### WORK INSTRUCTION
Beginning with the line that holds "The height and" and ending with the last line, please repeat the entries exactly and omit the pictures.
*** Opening DATA SUPPLIED ***
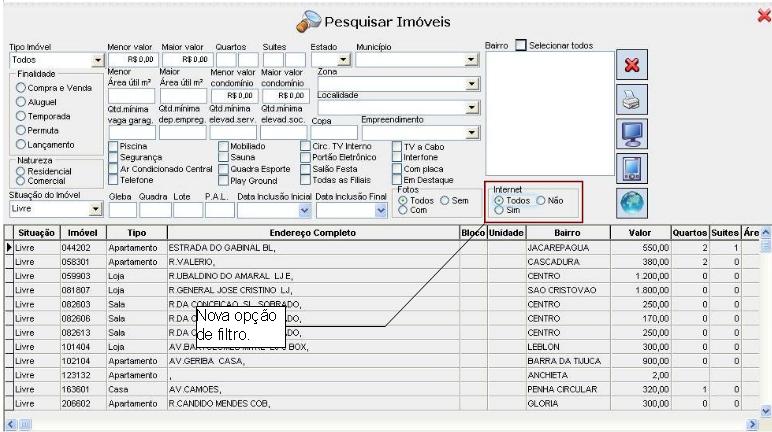Open the Data Inclusão Inicial date picker

tap(303, 210)
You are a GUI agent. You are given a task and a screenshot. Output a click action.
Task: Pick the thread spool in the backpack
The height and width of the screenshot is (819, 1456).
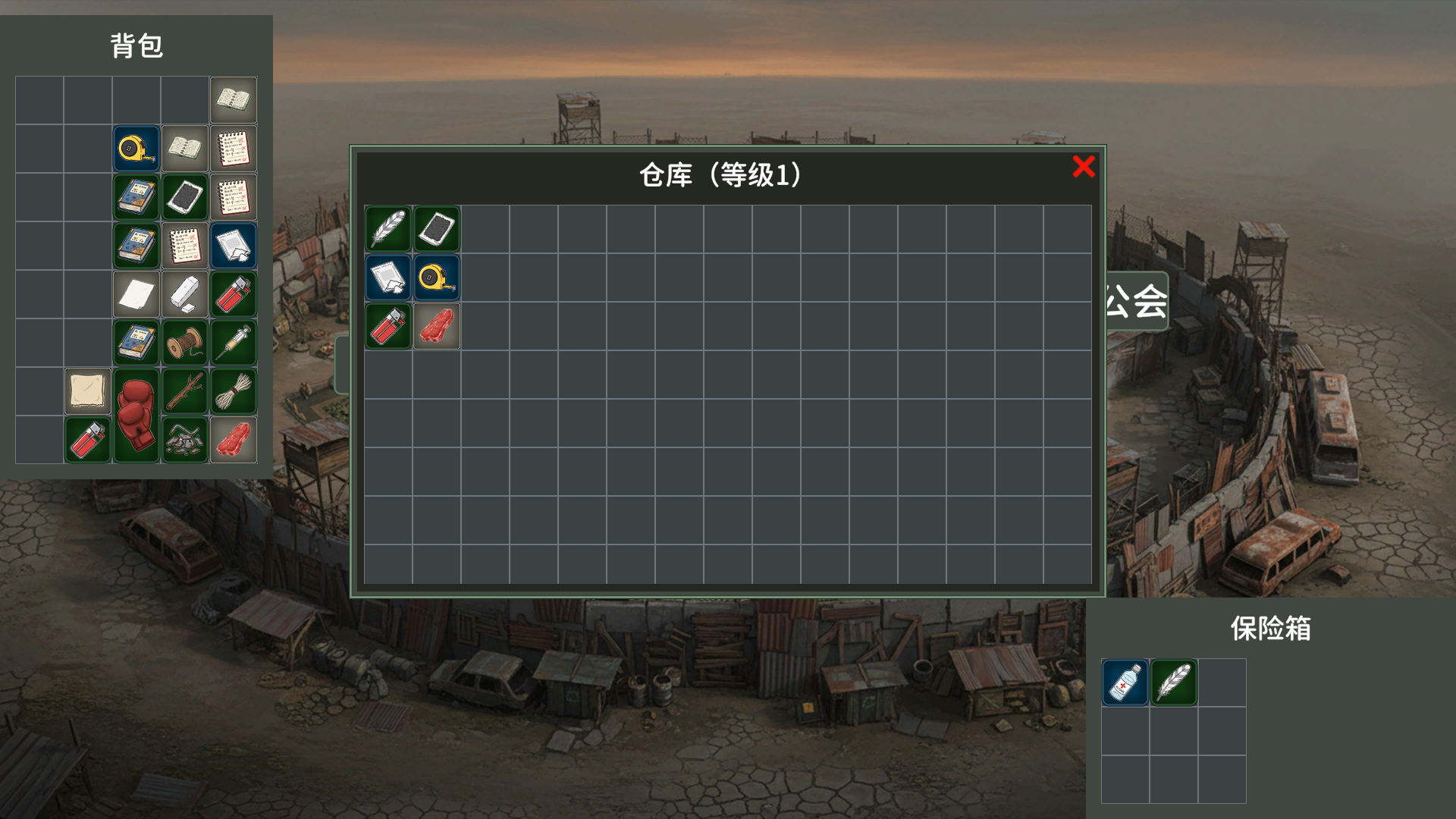click(185, 343)
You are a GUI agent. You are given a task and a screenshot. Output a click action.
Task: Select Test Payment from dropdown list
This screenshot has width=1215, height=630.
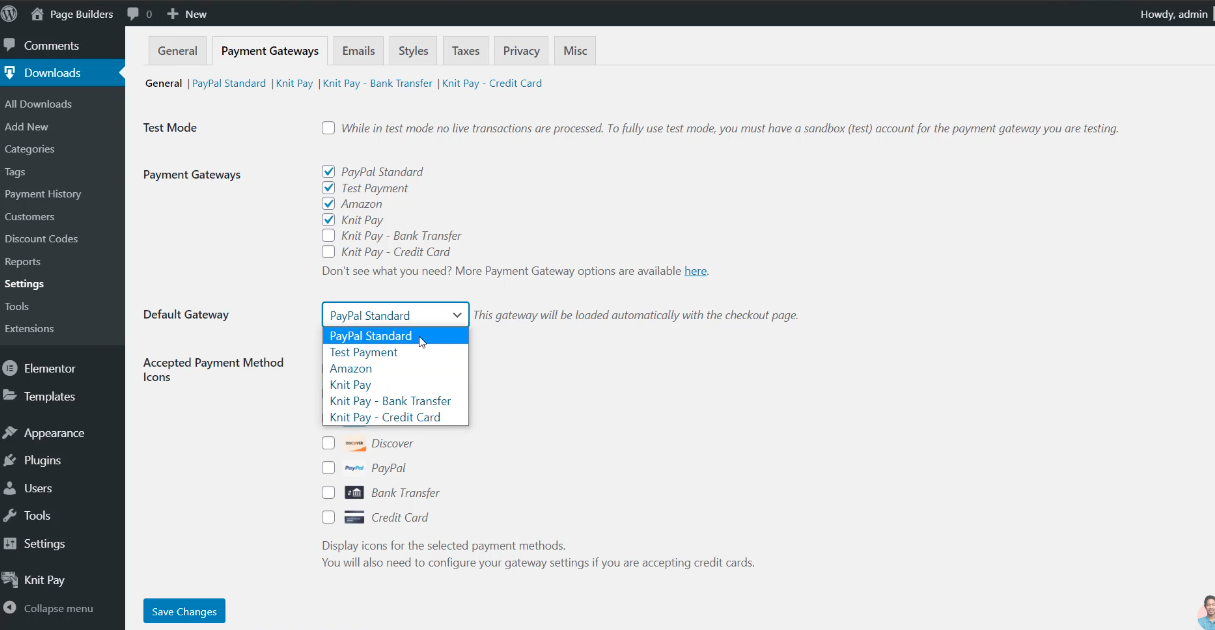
*** Closing DATA SUPPLIED ***
### TASK ANSWER
The height and width of the screenshot is (819, 1456).
click(185, 343)
You are a GUI agent. You are given a task and a screenshot. Output a click action.
Task: Select Test Payment from dropdown list
This screenshot has width=1215, height=630.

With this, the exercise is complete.